Intrigued by this enduring mystery, Moles and fellow geologist Rob Chapman of the University of Leeds have adopted a new approach. First they spent weeks panning the watercourses in and around Gold Mines River, collecting more than 500 grains of gold from more than a dozen different localities – no fortune, alas, but enough to enable the researchers to determine the “microchemical signatures” of each site and then compare them. This powerful new technique takes advantage of the diverse character of naturally occurring gold. In nature, gold is always alloyed with other metals, particularly silver, in varying proportions. It often contains microscopic particles of other minerals that reveal what sort of mineral veins the gold originally formed in. By cutting and polishing sections of the panned gold grains and examining these sections under a scanning electron microscope, the geologists gathered clues to the bedrock source of the Wicklow gold.

Such microchemical techniques have already proved their worth. In a recent study Chapman and Moles worked with archaeologists to identify the likely provenance of the gold fashioned into spectacular torc necklaces during the Irish bronze age, between 3000 and 4000 years ago. The bronze-age goldsmiths turn out to have exploited indigenous gold from several sites far to the north of Wicklow, probably including Croagh Patrick in County Mayo, on the north-west coast of Ireland. By the iron age, however, nearly all the gold used by metalworkers was imported.

Now, the geologists have examined similar clues to the provenance of the alluvial gold that triggered the Wicklow gold rush. Focusing on this small region, they identified a variety of gold types, each with its own characteristic proportion of alloyed silver and with distinctive mineral inclusions. Their findings have ruled out two previous contenders for the source of the gold. One early theory maintained that the source was weathered gold-bearing copper ore near Avoca, and that glaciers or ancient run-off had carried the gold 8 kilometres south-west to Gold Mines River. But the signature of most of the gold from the river at the Red Hole is unique to the region, and is not found in gold from Avoca.

The second theory, akin to that proposed by Weaver two centuries earlier, is that the source lies nearer, in gold-enriched iron formations on Moneyteige Ridge, a kilometre to the west of the river. But again, the microchemical analysis tells a different story. Gold-bearing rocks from the ridge, analysed by two Irish geologists in the late 1980s, turn out to be incompatible with the microchemical signature of the Red Hole gold.

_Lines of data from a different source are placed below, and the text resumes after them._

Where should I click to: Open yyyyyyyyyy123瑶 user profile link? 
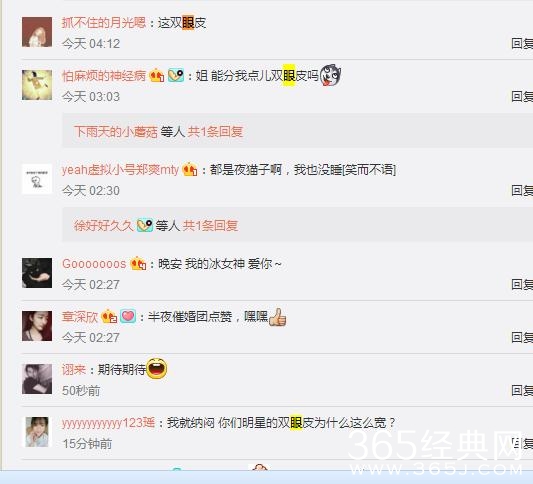pyautogui.click(x=108, y=423)

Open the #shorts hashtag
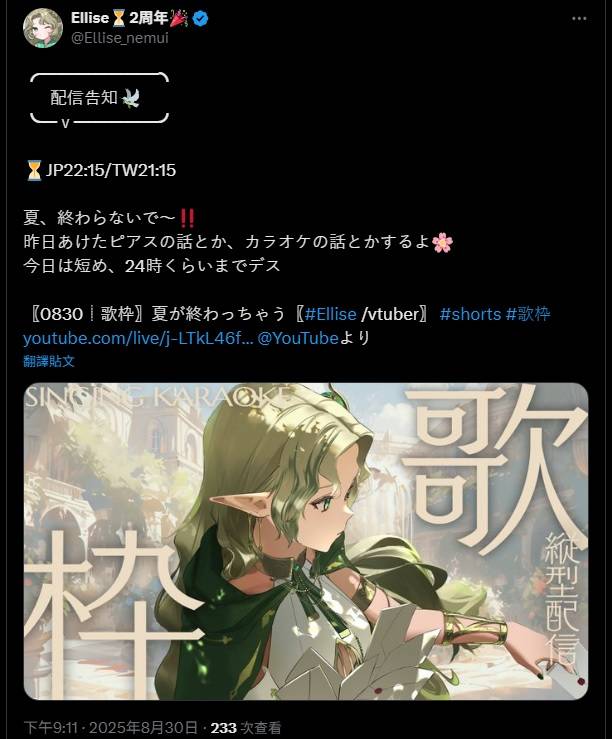(470, 314)
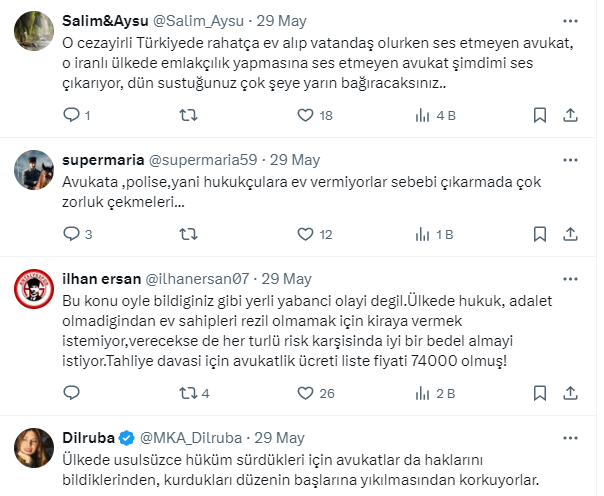Retweet supermaria's post
Image resolution: width=604 pixels, height=496 pixels.
tap(187, 235)
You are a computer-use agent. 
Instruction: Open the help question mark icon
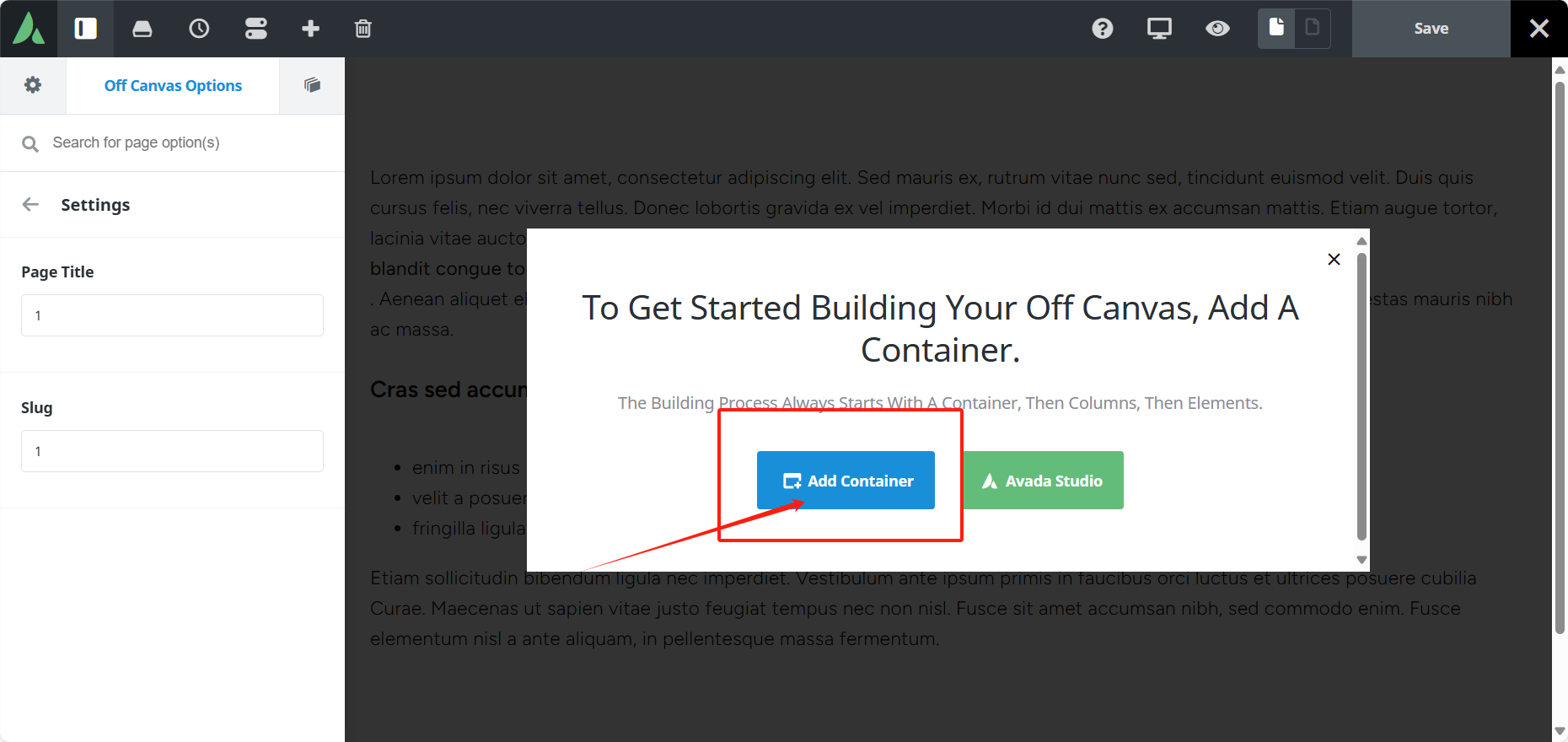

Chapman and Moles argue that the gold at the rich diggings of the Red Hole probably hasn’t travelled at all. Inclusions of “fool’s gold” – pyrite – are common in the gold here, indicating that this mineral was abundant at the site of the gold’s formation. In contact with air and water, pyrite decomposes to red iron oxides. Thus the Red Hole is probably a decomposed pyritic vein containing not just fool’s gold but real gold too. This theory explains why this place was by far the richest in gold: the weathered gold-bearing material would be easily eroded by the river to form a rich alluvial or “placer” deposit. It also explains why the Georgian prospectors found very little gold immediately upstream.

The geologists now reckon that, at some time in the distant past, a rich vein of pyrite and gold mineralisation was exposed and subjected to weathering. As an ancient river eroded this soft rock, a rich placer gold deposit formed. Then, during the last ice age, this old river channel, together with the decomposed gold vein, became capped with glacial deposits, burying the gold. The river channel subsequently shifted slightly to the west, yet the present river occasionally revealed the hidden treasure, as spied by the sharp-eyed schoolmaster. No one ever found the mother lode, because the gold in them there hills was in fact under the valley.

So is the Red Hole about to see the start of a new gold rush? Don’t bet on it. According to Chapman and Moles the much-sought gold source is likely to have been eroded away long ago, leaving only a tantalising residue trapped below the ancient course of Gold Mines River. It’s still possible that, somewhere in Wicklow, a rich deposit remains hidden below the mantle of glacial deposits. But it seems more likely that George III had the best of the Wicklow gold.